Mira

Written September 15, 2021

Mira is an 8-bit CPU architecture designed to have an efficient implementation in Minecraft completed in September 2021.

CPU

Instruction set

The instruction set architecture (ISA) for the CPU takes inspiration from the 6502 and 8008 microprocessors. The CPU has an accumulator and could be classified as CISC with its variable length instructions and ability to use memory directly as an argument. The feature-rich and orthogonal ISA makes it a joy to write programs for. It features:

16 instructions
Five registers: an accumulator (A) and four general-purpose registers (B, C, X, Y)
Four condition flags: carry, zero, overflow, and sign
Five addressing modes: immediate, memory, indexed-memory, registers, and accumulator
8-bit variable-length instructions (taking 1-3 bytes)
8-bit address space (can use Harvard or Von-Neumann layout, and bank switching to increase it)
Memory-mapped I/O

ISA

This is the canonical bit-encoding for the ISA. An implementation is free to shift instructions and bits around to decode it more efficiently, as was done for Minecraft. An implementation is considered valid as long as any assembly program can be executed on it.

Flags

On the left, we have the four processor flags. The presence of a letter in a column indicates whether the instruction updates this flag. The flags can not be written to or read from directly. They are modified as a side effect of other instructions, or read when performing conditional branching.

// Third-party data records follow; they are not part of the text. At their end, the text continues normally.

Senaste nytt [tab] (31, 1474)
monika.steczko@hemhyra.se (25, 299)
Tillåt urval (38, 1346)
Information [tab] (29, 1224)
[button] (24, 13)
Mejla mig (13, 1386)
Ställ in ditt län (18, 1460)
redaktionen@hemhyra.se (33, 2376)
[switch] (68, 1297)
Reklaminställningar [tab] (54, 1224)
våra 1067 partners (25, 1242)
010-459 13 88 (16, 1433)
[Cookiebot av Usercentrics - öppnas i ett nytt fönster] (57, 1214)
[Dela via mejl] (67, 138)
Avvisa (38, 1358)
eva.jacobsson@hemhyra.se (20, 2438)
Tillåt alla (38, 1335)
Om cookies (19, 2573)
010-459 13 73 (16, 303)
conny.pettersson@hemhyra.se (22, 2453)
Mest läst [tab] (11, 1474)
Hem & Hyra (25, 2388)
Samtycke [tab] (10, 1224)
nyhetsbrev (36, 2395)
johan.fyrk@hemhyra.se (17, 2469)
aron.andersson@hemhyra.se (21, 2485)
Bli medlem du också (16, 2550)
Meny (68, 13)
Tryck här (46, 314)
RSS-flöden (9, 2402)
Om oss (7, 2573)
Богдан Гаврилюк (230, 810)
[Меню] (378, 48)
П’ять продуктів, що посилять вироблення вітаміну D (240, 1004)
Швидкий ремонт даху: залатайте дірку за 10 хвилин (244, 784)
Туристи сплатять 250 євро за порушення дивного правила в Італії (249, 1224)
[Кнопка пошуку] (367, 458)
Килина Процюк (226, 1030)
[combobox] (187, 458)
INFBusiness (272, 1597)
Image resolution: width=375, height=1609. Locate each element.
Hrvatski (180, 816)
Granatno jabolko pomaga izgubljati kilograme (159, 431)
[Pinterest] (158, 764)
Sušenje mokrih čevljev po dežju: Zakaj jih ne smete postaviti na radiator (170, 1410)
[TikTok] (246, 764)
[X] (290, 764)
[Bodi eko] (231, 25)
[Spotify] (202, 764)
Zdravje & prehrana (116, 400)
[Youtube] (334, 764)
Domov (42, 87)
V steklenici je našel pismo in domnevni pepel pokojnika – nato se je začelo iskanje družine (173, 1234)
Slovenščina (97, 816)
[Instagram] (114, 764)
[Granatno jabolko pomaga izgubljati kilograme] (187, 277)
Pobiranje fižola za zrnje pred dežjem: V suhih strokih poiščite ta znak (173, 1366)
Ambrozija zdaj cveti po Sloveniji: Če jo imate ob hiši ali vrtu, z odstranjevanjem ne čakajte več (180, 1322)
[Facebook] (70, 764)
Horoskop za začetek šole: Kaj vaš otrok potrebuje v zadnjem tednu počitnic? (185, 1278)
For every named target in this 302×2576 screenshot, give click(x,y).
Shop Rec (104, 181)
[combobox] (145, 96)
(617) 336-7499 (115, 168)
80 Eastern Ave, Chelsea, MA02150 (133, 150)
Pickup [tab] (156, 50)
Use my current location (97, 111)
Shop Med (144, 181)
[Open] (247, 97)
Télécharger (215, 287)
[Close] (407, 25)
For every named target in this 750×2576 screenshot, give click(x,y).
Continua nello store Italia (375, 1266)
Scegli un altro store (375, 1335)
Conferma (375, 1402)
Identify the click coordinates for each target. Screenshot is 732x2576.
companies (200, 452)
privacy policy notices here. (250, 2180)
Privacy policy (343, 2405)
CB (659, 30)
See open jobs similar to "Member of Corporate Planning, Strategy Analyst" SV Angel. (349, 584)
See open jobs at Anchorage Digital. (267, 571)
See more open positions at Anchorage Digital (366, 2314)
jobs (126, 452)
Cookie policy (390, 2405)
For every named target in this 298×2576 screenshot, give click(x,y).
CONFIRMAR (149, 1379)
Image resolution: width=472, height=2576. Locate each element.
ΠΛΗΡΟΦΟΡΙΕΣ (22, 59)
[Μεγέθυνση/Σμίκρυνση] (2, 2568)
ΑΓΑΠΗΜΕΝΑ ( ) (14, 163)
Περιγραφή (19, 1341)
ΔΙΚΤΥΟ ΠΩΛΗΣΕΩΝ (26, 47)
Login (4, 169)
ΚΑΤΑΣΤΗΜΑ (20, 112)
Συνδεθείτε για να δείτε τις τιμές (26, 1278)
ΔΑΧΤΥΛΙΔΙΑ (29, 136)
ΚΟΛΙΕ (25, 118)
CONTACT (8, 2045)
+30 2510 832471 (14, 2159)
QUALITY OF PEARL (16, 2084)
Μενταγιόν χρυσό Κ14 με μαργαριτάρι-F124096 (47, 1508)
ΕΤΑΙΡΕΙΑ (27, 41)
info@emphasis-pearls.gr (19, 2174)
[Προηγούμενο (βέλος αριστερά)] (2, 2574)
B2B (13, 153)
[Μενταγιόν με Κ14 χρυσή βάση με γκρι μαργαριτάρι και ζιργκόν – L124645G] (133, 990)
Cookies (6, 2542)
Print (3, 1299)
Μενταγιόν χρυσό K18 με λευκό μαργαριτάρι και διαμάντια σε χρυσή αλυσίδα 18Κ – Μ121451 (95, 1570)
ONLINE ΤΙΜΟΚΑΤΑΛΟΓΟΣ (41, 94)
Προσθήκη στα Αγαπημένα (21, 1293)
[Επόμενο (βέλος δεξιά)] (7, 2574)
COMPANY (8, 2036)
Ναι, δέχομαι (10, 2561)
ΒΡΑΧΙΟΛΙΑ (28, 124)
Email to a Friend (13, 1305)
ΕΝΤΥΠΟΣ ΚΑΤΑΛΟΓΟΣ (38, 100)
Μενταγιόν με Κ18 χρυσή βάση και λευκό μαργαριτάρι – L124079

Negative: Set if bit 7 of the result is set
Zero: Set if the result was zero
Carry: Set if the arithmetic operation produced a carry or borrow. It also holds bits after a shift.
oVerflow: Set if the addition of two like-signed numbers or the subtraction of two unlike-signed numbers produces a result greater than +127 or less than -128.

Addressing modes

Shifting our attention to the top-right, we have the addressing modes. All instructions with an arg field can use one of the addressing modes in this list. Whether 000 refers to the A register or an immediate (K) depends on the "instruction group" (explained in following section).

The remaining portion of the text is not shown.